--- Data for analysis ---

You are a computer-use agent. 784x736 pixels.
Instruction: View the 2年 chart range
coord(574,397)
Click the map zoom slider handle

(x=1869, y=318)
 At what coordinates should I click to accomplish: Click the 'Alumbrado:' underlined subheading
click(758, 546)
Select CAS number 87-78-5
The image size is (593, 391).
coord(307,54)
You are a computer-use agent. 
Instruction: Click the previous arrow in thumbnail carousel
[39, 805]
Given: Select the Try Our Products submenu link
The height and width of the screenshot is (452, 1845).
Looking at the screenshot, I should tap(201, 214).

---

■ **What you should do**
Show me each line of the listing above with "agent" in it.

■ **Answer area**
You are a computer-use agent. 784x736 pixels.
You are a computer-use agent. 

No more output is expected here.